FairfaxAikman · 11/01/2019 12:17

I've been NC with my mother and her family on and off for the past 25 years.
Her DM has recently died and family are trying to persuade me to go to the funeral as "it's the right thing to do".

I think it would be awkward. Last time I saw this woman was when I took Christmas presents over and was accused of "sniffing around to see what I could get" ( I'm the least materialistic person ever) and had the door slammed in my face.

DF thinks the rest of the family would respect me for it.

Should I stick to my guns or be the "good girl" as usual on the basis of doing the right thing?

OP posts:
moredoll · 11/01/2019 12:22

Is your DF going? You could go with him to the service if he is. If the thought makes you really uncomfortable send flowers and a card.

IhateBoswell · 11/01/2019 12:24

I wouldn’t be begging for the day off work to attend, but if I was able to I would.
I wouldn’t want to give them anymore ammunition to throw either by claiming I was petty and disrespectful by not attending.

But then if someone accused me of attending to see what I was getting in the will... 🤔
Yes I’d probably go.

PanamaPattie · 11/01/2019 12:24

I wouldn’t go. Do you care what other people think? You are NC for a reason. You have nothing to gain by going apart from upset and drama.

Thesnobbymiddleclassone · 11/01/2019 12:25

I don't have any contact with my dad's family and haven't now for nearly 6 years. It was my choice and it's been a much more peaceful life without them.

My sister has asked before if I would go to my grandmother or aunts funerals when the time comes and my honest answer was no.

We're not in contact and it's a relationship loss that I've already grieved over and moved on from. I also think by going, it would allow that area of my life back in and frankly, I don't ever want that to happen.

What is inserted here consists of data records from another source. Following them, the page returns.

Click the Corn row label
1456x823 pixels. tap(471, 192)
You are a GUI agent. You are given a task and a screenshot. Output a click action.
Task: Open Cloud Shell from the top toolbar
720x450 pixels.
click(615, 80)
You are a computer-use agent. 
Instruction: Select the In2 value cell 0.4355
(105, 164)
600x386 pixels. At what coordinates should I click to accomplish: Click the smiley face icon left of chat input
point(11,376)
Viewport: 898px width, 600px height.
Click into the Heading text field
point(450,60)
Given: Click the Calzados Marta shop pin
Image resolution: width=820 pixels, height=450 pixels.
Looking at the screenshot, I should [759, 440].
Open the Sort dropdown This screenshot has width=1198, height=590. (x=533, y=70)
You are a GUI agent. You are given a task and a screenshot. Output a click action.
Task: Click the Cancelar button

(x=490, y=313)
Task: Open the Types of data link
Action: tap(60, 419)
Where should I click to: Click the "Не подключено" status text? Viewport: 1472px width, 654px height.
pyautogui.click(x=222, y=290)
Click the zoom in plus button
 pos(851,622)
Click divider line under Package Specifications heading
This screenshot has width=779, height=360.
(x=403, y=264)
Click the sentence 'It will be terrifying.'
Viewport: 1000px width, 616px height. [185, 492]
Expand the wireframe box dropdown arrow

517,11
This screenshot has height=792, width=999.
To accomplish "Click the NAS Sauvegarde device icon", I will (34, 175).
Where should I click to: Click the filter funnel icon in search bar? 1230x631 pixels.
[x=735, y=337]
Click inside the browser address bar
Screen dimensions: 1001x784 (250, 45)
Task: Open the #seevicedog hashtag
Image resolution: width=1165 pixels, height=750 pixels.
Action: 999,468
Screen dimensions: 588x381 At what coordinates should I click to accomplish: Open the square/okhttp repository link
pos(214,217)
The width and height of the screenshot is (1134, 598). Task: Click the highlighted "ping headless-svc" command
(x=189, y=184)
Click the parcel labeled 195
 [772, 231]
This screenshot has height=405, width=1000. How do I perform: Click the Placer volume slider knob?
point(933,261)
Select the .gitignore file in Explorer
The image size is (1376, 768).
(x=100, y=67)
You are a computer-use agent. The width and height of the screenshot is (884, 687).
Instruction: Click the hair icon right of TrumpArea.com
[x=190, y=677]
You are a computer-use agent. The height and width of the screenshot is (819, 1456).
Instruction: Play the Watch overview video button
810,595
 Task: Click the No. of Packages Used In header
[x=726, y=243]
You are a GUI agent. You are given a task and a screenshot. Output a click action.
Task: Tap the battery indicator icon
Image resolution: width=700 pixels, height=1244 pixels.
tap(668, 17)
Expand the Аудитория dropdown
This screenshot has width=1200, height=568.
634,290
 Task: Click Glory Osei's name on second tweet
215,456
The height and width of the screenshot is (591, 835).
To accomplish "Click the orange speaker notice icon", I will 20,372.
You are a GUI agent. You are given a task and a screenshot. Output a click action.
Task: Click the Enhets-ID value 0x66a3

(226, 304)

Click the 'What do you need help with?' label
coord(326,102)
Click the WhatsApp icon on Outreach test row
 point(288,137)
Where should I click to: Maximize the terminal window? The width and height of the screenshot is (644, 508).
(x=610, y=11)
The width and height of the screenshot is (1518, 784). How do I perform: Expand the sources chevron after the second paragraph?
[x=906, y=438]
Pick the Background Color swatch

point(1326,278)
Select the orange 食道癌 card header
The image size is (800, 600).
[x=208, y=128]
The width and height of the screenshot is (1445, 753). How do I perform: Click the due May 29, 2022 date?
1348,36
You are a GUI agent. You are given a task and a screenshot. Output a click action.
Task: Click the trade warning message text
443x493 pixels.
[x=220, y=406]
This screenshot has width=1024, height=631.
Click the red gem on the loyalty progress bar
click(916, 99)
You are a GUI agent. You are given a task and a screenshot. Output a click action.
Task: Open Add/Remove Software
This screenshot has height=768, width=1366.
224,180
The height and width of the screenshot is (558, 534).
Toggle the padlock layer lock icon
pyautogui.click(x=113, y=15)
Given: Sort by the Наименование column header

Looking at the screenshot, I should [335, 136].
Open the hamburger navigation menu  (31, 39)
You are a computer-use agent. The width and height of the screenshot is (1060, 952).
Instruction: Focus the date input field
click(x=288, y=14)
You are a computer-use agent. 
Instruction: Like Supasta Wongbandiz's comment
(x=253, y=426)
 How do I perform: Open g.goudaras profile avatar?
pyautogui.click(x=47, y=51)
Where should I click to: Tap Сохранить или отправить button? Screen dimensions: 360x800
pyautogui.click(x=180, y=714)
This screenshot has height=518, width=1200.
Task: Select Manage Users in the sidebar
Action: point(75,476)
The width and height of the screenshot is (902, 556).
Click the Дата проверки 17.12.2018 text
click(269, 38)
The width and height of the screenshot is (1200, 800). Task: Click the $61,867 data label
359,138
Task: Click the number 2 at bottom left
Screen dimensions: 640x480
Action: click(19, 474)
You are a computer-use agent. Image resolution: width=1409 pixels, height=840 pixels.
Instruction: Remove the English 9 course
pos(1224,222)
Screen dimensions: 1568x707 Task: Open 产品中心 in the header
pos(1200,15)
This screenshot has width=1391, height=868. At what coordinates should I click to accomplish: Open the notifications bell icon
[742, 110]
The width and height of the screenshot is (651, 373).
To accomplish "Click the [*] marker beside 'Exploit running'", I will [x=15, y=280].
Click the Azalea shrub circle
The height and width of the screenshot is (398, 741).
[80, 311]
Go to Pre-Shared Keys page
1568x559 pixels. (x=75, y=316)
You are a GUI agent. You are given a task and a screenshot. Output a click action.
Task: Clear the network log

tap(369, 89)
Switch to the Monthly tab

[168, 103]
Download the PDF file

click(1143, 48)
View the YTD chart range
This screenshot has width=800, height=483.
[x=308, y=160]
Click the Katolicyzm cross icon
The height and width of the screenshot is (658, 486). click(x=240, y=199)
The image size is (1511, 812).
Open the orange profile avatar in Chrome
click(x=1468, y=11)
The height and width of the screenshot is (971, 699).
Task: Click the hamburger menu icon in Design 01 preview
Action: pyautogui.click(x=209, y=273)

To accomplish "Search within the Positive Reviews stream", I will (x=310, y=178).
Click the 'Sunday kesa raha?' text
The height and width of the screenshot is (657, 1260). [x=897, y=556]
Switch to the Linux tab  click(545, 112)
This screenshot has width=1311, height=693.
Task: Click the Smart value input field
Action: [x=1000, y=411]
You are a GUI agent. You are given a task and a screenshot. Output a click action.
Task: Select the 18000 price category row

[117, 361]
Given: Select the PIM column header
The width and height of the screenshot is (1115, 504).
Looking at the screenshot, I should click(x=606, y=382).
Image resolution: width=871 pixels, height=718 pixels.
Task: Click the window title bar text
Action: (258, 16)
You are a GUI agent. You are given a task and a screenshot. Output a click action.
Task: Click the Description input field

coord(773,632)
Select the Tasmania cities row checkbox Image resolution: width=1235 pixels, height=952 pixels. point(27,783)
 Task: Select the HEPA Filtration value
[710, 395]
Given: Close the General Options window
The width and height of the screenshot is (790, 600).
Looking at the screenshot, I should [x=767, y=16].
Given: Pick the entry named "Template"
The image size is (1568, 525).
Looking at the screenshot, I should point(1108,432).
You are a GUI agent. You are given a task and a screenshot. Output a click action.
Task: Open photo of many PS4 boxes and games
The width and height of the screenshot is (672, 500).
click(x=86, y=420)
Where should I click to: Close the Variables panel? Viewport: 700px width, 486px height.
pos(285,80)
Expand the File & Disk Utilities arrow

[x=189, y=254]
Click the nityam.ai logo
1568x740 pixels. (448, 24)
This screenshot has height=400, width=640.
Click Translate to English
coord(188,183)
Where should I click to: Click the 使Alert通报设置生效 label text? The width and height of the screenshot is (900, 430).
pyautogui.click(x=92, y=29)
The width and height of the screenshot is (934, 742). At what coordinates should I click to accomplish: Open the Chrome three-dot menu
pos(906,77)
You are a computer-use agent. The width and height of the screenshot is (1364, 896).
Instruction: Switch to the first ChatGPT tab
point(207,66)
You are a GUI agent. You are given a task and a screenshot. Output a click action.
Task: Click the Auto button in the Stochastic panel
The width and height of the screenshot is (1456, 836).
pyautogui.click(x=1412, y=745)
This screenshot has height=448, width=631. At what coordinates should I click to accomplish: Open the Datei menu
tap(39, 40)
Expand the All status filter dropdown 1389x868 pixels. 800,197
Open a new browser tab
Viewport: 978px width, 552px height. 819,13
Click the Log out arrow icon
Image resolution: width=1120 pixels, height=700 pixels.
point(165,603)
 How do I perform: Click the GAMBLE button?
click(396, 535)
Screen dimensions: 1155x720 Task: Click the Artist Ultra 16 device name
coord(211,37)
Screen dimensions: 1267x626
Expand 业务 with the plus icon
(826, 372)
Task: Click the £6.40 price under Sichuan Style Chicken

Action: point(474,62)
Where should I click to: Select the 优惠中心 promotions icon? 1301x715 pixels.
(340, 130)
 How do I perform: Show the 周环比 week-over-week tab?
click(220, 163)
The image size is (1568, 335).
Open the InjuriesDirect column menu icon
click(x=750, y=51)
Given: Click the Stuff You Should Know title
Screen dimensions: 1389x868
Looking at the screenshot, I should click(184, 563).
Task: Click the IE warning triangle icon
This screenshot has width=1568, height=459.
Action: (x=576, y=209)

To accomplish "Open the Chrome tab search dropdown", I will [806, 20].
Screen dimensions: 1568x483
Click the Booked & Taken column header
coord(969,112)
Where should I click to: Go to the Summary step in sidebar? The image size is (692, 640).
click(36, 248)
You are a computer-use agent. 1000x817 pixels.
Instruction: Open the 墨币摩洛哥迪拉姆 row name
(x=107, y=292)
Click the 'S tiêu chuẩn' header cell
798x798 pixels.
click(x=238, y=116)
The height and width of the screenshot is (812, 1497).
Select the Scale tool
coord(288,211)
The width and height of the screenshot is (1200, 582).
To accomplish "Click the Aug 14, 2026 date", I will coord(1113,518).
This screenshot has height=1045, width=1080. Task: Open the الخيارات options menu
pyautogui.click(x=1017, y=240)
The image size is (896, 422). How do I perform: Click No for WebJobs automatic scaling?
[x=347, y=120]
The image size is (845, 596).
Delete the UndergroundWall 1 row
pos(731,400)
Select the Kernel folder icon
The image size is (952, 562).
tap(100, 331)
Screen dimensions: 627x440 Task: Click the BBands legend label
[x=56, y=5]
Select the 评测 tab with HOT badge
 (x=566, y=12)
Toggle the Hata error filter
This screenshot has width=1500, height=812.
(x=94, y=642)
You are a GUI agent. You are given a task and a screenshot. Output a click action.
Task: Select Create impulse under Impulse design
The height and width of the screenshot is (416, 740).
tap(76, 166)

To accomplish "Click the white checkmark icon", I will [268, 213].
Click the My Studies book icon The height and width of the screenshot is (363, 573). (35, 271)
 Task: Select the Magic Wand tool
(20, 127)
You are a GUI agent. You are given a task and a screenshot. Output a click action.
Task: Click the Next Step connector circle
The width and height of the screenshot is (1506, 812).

AnnieOH1 · 11/01/2019 12:27

I think I would go and sneak in at the back, then leave straight way after without speaking to anyone. We are NC with in-laws but there are some in the family whose funerals we would still attend despite the fact the immediate in-laws would be there and I think that's how I'd handle it. Hopefully everyone would have enough decorum to just ignore each other iyswim.

Oddsocksandmeatballs · 11/01/2019 12:31

I think you are damned if you and damned if you don't so be led by what feels right for you.

FairfaxAikman · 11/01/2019 12:33

OP should be 15 years, not 25.

DF is going. I'm on Mat leave and would mean leaving DC for the day, as that side of my family has never met them and never will.

OP posts:
mummmy2017 · 11/01/2019 12:34

Go if you want too.
But if you really don't want to the that is fine.

HowlsMovingBungalow · 11/01/2019 12:35

I personally wouldn't. Didn't go to my GM's funeral as was nc for 6 yrs - I remembered the times when she wasn't a toxic spiteful human in my own private space.

HowlsMovingBungalow · 11/01/2019 12:36

You must do what is right for you OP, no one else.

ZogTheOrangeDragon · 11/01/2019 12:44

I would go if you are going for yourself and for your memories of your GM but from what you have put in your OP, it’s very understandable if you don’t wish to go.